Much work includes the use of collage and found objects that allow for a visual narrative of polarities, of refined and popular culture references, of the essential and of the, at first sight, insignificant.

Flying Flags Q Anon: 153x121cm.© Sandy Laing 2021. All rights reserved.

Breakfast on Mars: 153x121cm.© Sandy Laing 2021. All rights reserved.

More recent work explores shadowy recollections, using uncertain distant thoughts and allow for the currency of visual play, and contemporary experience, to take hold and into them breathe life.  For “so long a remembrance continues to exist, it is useless to set it down in writing or otherwise fix it in the memory” – Maurice Malbwatch.

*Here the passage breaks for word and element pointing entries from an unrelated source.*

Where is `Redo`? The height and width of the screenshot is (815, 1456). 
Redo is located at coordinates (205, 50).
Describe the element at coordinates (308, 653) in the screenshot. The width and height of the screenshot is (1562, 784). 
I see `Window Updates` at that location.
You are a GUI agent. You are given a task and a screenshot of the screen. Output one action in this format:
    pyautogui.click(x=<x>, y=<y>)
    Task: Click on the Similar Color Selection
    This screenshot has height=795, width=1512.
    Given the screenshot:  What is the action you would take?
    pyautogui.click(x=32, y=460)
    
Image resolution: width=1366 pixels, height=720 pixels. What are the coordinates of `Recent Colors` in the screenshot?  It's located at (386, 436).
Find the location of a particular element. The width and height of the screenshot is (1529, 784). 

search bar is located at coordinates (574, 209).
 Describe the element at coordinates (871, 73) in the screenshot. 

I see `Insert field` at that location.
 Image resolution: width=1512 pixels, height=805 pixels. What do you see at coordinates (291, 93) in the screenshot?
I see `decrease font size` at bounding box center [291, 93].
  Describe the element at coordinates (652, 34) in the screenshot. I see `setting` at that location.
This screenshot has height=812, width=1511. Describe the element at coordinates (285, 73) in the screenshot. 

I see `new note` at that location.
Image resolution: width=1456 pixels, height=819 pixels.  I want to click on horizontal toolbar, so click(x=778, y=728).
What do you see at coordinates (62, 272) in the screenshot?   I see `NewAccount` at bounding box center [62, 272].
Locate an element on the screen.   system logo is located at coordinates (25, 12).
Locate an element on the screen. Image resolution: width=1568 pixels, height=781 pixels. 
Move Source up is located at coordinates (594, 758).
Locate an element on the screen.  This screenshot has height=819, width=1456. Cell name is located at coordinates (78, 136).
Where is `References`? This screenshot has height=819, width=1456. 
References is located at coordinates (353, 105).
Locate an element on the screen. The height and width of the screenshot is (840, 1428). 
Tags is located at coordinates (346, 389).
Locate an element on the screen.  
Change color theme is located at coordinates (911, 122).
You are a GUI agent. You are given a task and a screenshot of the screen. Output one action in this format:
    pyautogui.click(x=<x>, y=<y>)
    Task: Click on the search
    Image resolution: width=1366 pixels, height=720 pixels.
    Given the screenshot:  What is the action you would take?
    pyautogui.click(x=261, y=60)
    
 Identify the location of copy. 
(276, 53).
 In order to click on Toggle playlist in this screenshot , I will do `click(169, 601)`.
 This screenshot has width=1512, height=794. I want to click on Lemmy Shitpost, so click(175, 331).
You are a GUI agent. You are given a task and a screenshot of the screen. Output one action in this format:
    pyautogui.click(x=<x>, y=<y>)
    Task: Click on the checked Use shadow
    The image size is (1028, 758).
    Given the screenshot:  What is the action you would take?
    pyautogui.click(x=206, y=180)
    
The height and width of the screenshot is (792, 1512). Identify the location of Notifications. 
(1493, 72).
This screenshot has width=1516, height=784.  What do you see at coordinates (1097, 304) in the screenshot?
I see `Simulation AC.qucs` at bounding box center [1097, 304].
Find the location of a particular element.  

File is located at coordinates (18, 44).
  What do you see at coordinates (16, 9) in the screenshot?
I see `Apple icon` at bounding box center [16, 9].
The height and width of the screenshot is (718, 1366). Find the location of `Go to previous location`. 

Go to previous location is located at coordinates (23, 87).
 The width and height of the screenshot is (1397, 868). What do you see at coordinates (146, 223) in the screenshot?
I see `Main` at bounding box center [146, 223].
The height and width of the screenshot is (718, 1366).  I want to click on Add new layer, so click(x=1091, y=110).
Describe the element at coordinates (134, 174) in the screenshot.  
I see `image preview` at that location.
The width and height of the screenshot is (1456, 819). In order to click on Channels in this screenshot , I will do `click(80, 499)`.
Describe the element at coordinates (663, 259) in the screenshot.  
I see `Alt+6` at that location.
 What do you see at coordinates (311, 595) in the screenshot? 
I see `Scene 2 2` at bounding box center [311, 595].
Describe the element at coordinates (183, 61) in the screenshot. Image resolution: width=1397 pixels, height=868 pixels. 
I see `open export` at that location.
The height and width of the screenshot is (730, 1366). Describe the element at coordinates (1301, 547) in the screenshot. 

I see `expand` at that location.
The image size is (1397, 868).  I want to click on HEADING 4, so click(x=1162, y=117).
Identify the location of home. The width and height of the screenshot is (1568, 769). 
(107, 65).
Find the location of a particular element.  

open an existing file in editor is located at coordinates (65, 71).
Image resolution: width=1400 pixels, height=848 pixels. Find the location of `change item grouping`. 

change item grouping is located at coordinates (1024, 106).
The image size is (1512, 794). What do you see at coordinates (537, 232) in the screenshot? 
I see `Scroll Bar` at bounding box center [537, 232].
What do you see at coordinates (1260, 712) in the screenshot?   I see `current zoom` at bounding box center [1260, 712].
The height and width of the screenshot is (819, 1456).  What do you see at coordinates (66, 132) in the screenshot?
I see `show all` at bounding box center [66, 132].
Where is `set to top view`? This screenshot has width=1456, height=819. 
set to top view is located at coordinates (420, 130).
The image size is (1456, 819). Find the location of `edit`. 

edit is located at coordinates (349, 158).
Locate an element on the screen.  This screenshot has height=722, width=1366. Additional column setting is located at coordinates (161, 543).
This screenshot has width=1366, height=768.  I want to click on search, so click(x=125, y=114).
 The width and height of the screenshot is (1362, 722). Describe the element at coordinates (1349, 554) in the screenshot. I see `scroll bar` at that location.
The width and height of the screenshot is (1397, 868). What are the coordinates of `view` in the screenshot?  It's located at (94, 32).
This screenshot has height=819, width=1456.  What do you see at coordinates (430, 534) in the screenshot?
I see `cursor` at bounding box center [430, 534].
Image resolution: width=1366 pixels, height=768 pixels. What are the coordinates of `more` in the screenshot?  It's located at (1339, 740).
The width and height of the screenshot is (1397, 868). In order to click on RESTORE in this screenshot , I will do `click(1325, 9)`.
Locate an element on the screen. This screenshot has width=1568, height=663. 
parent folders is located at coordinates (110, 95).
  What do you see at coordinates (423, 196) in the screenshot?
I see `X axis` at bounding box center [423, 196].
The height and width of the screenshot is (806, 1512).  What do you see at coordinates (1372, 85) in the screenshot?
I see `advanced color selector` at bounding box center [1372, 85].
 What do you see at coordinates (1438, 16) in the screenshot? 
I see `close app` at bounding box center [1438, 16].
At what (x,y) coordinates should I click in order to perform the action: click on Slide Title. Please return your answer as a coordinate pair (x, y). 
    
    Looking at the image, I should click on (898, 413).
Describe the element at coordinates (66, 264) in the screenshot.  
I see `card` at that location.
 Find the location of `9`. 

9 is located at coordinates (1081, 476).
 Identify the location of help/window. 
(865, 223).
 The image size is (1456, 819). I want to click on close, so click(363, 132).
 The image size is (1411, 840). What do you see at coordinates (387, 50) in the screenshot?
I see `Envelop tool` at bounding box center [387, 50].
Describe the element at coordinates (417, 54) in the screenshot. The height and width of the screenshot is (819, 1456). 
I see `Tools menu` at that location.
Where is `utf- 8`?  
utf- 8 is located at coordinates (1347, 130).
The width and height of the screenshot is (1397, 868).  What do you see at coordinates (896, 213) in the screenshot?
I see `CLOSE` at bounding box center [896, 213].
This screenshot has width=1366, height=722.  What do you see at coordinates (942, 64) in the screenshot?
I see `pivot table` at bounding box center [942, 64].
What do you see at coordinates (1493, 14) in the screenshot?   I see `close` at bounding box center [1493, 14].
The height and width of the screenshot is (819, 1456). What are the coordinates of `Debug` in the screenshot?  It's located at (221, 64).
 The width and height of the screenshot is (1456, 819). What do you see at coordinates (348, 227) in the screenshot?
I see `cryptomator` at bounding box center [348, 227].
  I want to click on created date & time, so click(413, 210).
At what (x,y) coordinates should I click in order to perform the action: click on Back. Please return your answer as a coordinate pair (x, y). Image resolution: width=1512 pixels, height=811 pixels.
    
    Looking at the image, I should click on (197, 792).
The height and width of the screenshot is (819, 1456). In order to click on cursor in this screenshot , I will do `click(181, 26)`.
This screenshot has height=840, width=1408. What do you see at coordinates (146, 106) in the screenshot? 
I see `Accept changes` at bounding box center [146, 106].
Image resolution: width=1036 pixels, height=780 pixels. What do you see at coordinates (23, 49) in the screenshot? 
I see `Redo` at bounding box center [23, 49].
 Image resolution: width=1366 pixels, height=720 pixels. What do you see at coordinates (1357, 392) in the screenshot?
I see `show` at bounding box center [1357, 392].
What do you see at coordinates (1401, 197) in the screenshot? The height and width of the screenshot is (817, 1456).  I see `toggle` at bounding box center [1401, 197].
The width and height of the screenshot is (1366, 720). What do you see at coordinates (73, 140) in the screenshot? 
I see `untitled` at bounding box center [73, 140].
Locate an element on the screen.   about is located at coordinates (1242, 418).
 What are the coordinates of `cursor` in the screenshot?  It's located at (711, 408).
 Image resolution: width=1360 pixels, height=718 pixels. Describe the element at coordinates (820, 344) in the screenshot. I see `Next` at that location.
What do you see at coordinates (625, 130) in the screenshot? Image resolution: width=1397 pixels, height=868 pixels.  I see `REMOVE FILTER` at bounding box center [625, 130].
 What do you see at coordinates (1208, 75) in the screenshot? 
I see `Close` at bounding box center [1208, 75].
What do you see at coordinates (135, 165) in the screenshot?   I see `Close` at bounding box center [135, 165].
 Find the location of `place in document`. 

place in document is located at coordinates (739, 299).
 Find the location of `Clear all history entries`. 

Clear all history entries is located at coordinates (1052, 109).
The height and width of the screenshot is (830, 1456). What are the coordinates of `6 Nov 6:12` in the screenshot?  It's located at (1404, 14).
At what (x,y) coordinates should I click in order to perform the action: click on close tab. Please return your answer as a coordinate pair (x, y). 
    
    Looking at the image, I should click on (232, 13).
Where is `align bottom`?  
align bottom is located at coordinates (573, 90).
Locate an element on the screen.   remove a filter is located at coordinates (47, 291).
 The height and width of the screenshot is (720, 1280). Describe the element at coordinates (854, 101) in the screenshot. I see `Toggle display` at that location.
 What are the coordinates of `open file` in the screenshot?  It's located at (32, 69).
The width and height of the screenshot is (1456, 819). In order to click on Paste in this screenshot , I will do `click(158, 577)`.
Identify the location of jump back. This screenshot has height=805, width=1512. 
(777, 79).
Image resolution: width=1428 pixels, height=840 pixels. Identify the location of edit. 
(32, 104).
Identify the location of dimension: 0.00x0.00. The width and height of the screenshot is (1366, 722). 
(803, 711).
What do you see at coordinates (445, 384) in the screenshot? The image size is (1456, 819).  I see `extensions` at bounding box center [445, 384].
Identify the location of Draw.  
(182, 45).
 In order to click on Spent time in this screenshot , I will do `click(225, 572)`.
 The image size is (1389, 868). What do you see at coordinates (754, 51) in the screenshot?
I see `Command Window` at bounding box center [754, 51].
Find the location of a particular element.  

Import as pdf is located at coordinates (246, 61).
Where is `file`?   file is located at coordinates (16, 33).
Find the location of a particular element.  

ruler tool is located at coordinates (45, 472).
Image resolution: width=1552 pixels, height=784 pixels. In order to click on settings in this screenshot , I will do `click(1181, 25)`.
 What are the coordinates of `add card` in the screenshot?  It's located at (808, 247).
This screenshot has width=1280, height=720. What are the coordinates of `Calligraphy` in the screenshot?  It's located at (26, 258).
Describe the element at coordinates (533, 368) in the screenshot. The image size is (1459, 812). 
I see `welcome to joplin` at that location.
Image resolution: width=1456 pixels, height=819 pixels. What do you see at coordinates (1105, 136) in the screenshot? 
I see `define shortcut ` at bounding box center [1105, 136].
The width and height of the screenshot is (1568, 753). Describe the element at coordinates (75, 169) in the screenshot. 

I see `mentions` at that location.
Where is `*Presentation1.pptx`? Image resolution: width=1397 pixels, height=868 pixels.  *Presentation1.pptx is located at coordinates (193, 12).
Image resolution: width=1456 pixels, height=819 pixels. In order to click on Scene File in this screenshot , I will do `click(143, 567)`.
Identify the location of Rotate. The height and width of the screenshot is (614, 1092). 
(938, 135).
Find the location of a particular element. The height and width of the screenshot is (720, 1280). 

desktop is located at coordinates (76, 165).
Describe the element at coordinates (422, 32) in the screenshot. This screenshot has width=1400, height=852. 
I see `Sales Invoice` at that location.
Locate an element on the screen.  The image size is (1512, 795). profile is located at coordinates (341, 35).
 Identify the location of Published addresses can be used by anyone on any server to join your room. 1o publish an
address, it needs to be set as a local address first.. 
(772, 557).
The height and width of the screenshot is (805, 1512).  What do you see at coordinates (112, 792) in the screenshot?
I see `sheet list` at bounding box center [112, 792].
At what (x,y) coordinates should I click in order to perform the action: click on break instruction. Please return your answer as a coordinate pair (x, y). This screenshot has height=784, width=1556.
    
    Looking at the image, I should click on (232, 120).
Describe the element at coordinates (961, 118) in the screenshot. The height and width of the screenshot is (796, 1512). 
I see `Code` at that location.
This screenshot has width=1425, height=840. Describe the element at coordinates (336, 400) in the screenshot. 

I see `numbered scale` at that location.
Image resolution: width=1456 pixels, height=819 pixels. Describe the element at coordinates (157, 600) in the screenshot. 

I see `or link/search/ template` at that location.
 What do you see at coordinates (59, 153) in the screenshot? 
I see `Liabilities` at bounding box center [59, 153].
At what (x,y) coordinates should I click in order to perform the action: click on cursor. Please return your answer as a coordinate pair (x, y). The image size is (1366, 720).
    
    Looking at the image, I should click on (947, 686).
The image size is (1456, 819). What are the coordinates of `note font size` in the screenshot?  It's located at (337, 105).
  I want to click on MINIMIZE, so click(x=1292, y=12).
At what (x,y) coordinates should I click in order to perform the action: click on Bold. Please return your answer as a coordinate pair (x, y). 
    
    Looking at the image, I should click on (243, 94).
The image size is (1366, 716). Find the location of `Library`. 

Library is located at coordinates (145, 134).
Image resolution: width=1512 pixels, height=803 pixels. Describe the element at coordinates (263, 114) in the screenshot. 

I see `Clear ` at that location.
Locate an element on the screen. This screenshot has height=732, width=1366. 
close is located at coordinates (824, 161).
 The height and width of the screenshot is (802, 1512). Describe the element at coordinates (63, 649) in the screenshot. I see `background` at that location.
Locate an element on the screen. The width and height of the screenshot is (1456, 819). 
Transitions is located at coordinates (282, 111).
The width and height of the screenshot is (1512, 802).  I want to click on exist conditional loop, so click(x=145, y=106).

“Works explore the contingencies, sleight of hand and also the partiality of seeing, the uncertainty of our recall.  Images and objects from mass culture are press-ganged into low relief still lives and assemblages that try to fix our interior self with the wider world. Attempting to make sense of past events is to acknowledge memories illusionary concreteness, their reach and the contextual reappraisal that time and further events have brought.”  Sandy Laing, from his book ‘going to see a man about a dog’, 2012.

Can we trust memory if we affect a distancing each time from the original experience?  A more hopeful view is that we are inferring what is to come from what is here rather than lapsing into reveries of the past.